As more firms went public, opening up access to a larger part of the capital markets, "the risks the firms took on exposed outsiders to great risk," Bolton writes. "Back in the 1980s, when all the firms were private partnerships, if the firm screwed up, it was the bankers/partners/insiders who suffered almost exclusively. That's a big, big change, and it's probably not a great one."

Hanft points out the startling change in technology, which has led not only to the immediate access to trading tools and mechanisms like the algorithmic programs and high frequency trading of today but also the complex derivatives like the collateralized debt obligations, structured investment vehicles and other products that only those that created them are likely to fully understand them.
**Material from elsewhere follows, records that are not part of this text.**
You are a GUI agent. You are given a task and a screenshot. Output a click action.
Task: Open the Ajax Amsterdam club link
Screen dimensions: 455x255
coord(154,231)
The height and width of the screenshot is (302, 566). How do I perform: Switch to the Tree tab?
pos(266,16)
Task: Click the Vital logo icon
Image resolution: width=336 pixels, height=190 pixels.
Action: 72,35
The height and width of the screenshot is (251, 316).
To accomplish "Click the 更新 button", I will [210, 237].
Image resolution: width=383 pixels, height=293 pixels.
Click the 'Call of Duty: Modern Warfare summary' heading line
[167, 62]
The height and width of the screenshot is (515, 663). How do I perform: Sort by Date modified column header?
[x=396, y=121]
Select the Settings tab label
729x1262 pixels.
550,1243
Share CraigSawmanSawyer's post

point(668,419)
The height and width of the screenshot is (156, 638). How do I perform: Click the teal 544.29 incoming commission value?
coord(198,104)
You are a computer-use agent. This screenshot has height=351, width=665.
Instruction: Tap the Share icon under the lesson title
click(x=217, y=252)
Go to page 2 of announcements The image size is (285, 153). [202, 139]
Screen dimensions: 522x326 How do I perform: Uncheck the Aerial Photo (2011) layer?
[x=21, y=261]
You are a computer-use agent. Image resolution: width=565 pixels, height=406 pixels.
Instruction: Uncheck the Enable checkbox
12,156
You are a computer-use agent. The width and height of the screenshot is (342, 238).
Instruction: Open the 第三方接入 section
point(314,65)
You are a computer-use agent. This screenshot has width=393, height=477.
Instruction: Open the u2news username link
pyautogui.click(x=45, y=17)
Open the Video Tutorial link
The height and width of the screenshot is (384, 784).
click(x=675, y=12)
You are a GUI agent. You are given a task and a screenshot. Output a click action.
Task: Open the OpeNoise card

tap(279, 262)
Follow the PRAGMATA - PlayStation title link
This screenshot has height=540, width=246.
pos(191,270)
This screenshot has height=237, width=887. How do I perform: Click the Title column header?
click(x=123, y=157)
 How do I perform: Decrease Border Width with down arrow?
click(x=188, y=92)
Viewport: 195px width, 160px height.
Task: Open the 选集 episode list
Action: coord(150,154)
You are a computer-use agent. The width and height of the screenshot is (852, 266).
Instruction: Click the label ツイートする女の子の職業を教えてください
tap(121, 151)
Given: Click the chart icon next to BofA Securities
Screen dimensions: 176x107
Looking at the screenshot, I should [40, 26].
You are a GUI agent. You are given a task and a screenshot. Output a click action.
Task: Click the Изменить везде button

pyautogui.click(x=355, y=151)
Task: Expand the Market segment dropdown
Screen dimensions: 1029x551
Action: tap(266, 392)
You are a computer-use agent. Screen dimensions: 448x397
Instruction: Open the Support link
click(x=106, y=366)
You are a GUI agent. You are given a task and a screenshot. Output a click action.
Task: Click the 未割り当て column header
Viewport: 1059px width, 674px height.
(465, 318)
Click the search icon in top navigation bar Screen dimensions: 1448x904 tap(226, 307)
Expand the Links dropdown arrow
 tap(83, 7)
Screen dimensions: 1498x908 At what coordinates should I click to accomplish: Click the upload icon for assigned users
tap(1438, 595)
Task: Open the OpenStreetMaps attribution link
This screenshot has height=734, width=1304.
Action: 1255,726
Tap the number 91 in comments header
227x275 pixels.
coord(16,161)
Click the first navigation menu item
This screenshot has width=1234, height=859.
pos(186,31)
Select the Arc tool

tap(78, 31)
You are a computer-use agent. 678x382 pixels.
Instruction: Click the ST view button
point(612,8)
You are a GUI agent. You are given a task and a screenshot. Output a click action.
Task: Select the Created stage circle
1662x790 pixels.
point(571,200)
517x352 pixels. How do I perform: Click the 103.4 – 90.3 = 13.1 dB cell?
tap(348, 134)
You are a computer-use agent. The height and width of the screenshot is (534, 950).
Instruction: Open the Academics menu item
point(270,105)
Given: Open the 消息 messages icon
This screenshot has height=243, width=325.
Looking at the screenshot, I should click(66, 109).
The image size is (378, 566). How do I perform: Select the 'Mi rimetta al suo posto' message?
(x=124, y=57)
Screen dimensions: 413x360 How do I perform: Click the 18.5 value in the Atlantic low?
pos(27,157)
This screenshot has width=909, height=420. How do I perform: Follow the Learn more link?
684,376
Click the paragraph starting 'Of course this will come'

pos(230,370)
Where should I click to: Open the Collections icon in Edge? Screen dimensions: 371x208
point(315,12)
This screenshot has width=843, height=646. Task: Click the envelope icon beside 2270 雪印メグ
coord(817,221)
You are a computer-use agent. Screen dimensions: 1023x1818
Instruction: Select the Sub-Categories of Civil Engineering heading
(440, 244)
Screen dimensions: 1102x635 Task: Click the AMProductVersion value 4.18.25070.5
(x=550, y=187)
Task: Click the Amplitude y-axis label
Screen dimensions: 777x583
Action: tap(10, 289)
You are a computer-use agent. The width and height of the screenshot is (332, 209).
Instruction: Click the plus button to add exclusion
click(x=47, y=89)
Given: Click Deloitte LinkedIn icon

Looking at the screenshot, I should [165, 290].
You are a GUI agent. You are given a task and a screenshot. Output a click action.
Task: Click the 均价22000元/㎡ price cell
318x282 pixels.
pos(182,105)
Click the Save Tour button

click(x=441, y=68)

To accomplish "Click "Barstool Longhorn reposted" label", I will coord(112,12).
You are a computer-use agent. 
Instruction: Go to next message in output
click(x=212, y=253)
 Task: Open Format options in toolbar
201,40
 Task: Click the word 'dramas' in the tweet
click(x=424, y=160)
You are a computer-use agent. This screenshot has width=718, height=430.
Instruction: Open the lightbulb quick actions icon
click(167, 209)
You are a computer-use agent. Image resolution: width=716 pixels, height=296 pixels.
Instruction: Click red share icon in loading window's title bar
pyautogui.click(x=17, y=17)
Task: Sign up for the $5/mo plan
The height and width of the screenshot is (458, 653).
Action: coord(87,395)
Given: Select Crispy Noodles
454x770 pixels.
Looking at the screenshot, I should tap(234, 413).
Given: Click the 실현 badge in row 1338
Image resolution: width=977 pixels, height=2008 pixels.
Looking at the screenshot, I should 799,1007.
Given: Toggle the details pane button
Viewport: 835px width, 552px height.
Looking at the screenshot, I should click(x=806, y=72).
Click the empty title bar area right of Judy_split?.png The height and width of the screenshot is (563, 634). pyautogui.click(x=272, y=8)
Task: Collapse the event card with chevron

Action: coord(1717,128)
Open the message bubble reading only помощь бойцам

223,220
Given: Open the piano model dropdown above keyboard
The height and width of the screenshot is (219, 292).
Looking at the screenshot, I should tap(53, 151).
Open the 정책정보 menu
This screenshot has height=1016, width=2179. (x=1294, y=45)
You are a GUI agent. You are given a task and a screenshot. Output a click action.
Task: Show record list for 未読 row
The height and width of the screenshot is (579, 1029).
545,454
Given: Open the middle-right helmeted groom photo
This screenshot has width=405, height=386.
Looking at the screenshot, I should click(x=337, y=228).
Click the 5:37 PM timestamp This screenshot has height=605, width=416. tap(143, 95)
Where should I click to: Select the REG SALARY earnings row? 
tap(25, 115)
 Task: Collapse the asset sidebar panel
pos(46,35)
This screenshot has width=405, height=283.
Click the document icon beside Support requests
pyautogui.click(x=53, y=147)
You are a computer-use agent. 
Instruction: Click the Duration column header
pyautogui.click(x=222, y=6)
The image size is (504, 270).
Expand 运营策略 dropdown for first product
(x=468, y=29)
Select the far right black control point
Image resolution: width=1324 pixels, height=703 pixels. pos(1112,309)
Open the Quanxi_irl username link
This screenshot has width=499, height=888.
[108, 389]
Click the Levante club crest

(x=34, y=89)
"Those kinds of sophisticated trading platforms reinforce the idea that the system is rigged" to the average investor, he says.

In the 1980s "there were more cowboys and they were sort of testosterone-fueled," Hanft says. "Today it's more about hedge funds" and quantitative investing.

Paul Sorbera, president of the executive recruitment firm, Alliance Consulting, says that Wall Street has become a bit of a scapegoat, given that the financial crisis was a confluence of factors including lack of risk management and oversight by senior management, partial blame to the government and the rating agencies as well as the mortgage industry, "which was completely broken."

As a result, the feeling today as the U.S. slowly recovers, "it just doesn't feel good," Sorbera says. "Everyone knows someone who has lost their house or is out of work."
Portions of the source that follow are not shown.